> **PAGE TEXT**:
Ivan Sen's new film is more an experience than a plot-driven narrative, its dramas intimate and personal.
Jillian Nguyen cracks the emotional shell of Ivan Sen’s film Loveland. Image: Bunya Productions.

In a crowded, impersonal future metropolis, a hired killer named Jack (Ryan Kwanten) struggles to figure out his place in the world. A street kid who never knew his mother, he falls asleep beside sexbots built to look like middle-aged women, wondering if his real mother would recognise her eyes in his face. The streets he walks are crowded, but his life is empty of meaning; even his murders leave no trace on him. Then he sees a woman on a train and everything changes.

Ivan Sen’s Loveland was shot in part guerrilla-style on the streets of Hong Kong, with Kwanten’s sombre killer walking through the teeming city’s crowds. The usual cliches about the city being a character don’t quite fit here; Hong Kong is playing a future version of itself, with long shots featuring science fiction skyscrapers and a constant heavy mist that blocks out the moon even as bright lights (drones? Flying cars?) cut through it. It’s a memorable location, but it’s always slightly removed; this is fiction, not documentary.

> **RAW DATA**:

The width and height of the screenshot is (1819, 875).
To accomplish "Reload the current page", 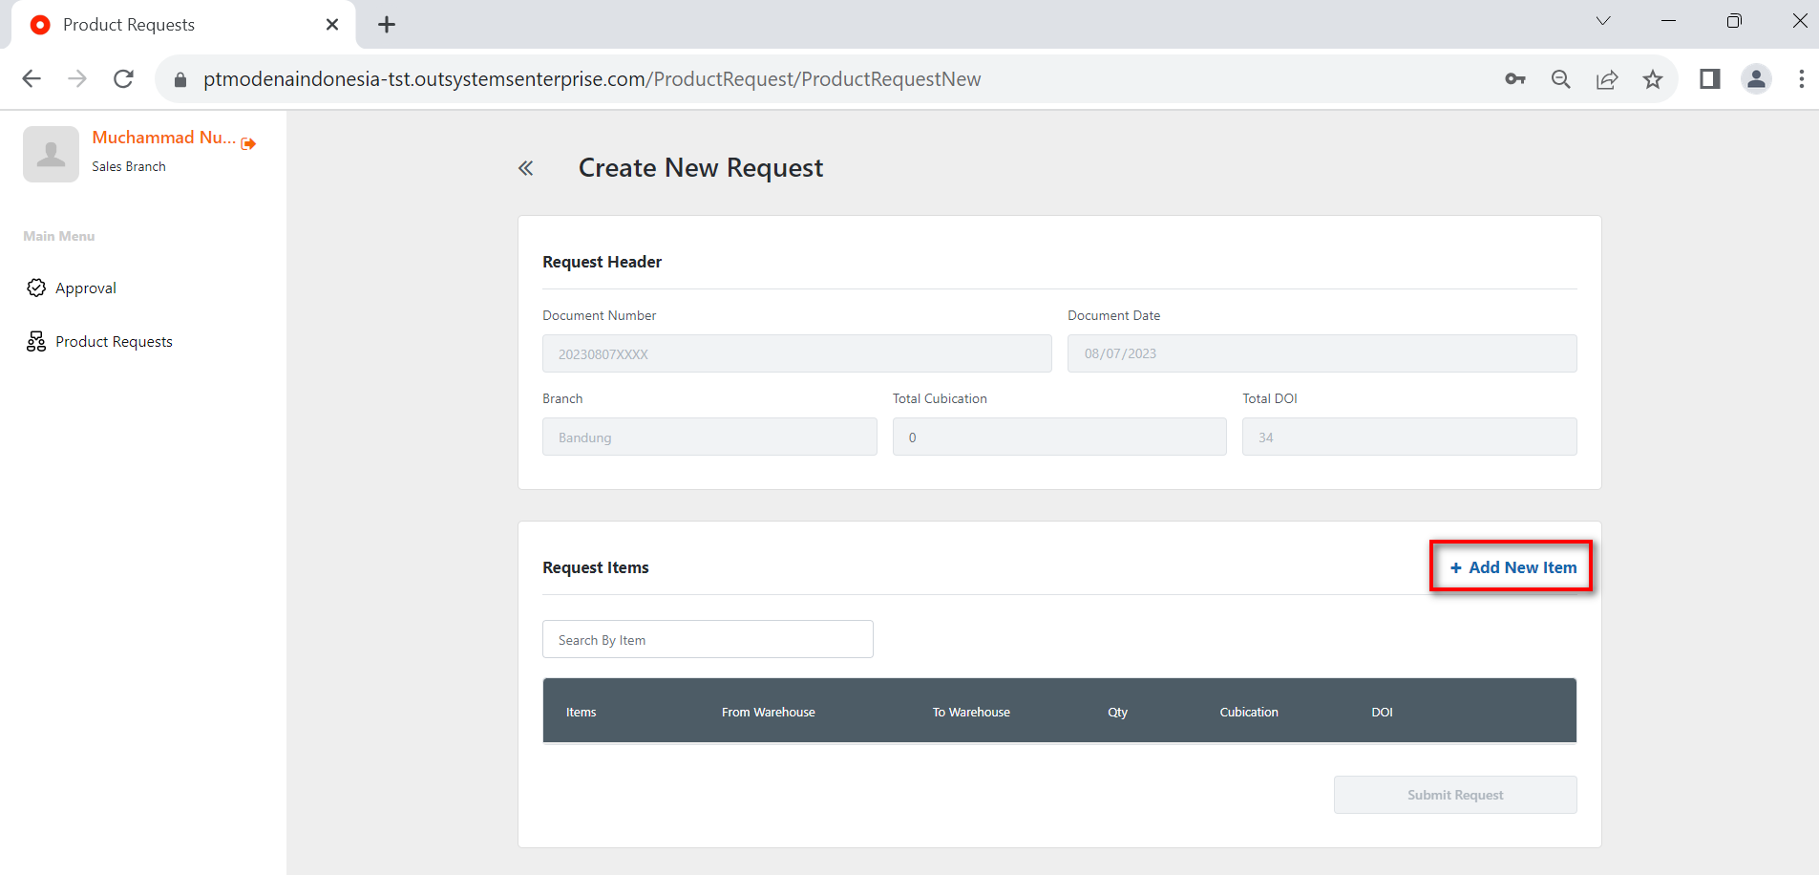I will (x=123, y=79).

> **STATED GOAL 1**:
Can you echo the part of the Loveland review starting at "Jillian Nguyen cracks" and ending at "and everything changes.", word for word?
> **STATED GOAL 2**:
Could you carry the Loveland review on from its last sentence?

> **WRITTEN RESPONSE 1**:
Jillian Nguyen cracks the emotional shell of Ivan Sen’s film Loveland. Image: Bunya Productions.

In a crowded, impersonal future metropolis, a hired killer named Jack (Ryan Kwanten) struggles to figure out his place in the world. A street kid who never knew his mother, he falls asleep beside sexbots built to look like middle-aged women, wondering if his real mother would recognise her eyes in his face. The streets he walks are crowded, but his life is empty of meaning; even his murders leave no trace on him. Then he sees a woman on a train and everything changes.

> **WRITTEN RESPONSE 2**:
The woman on the train is April (Jillian Nguyen), a karaoke singer men hire for the night to serenade them in private booths where their faces remain a mystery. Jack hires her, then comes back, then asks her out for a meal.

‘How will I know you?’ she says.

‘I’ll be the one looking at you.’

Read: Ivan Sen on filming Loveland: ‘It was just a joy’

A tentative relationship begins, and Jack’s gaunt shell begins to thaw. And keeps on thawing. Soon he’s falling apart. Could his next target, runaway specialist in life extension Doctor Bergman (Hugo Weaving), be the one to uncover the secret of why, just when his life seems to be coming together, Jack’s body is starting to fall apart?

Minor key

Loveland tells its story in a minor key. Plot angles rear up, only to fall away. Jack’s increasing decrepitude just when it seems like his murderous past is catching up to him could lead to a string of tense action sequences. Bergman’s mysterious corporate past could have massive implications for the future of the world they live in.

But this isn’t that film. These are small people, their dramas intimate and personal, taking place in laneways and over shared meals in cafes.

Ryan Kwanten as Jack in Loveland. Image: Bunya Productions.

Labour of love

Kwanten has strong (and satisfying from a story perspective) reasons for playing Jack as a cold fish, and Weaving can do avuncular in his sleep, but it’s Nguyen’s April that cracks Loveland’s emotional shell. She’s given the trickiest character by far to play, but April never comes off as a fantasy girl.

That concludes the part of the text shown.